- The task -
Identify all lines below that hold "will" and collect them.

(Collected data entries)
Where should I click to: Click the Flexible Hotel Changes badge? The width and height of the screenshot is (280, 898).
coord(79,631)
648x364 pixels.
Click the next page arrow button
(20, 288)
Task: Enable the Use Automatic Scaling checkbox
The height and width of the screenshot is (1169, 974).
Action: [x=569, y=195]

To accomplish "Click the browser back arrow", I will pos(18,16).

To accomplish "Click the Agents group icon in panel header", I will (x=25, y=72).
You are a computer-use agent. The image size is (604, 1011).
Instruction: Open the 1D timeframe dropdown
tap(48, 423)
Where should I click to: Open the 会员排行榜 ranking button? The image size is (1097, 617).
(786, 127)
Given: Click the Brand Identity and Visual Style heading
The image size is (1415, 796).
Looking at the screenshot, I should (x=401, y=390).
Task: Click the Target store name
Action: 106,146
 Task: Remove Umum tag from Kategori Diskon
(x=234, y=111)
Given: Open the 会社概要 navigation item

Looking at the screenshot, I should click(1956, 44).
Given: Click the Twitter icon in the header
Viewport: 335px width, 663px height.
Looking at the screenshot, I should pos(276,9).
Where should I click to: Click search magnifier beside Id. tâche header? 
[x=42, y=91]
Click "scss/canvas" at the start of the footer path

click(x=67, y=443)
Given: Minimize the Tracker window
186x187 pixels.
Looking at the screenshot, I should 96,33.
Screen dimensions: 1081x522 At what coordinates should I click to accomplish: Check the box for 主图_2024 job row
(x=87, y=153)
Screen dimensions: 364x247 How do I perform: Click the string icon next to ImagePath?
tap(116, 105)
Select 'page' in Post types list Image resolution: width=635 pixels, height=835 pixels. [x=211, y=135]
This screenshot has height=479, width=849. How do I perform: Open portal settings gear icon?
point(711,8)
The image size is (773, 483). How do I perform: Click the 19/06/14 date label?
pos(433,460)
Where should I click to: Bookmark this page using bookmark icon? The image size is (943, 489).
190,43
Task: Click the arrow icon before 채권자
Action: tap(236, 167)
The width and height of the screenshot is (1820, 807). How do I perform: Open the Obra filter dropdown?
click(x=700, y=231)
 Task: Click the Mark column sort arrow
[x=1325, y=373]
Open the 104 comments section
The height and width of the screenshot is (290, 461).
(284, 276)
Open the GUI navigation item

- Solution -
To accomplish "Click the browser back arrow", I will pos(18,16).
To accomplish "Click the Agents group icon in panel header", I will (x=25, y=72).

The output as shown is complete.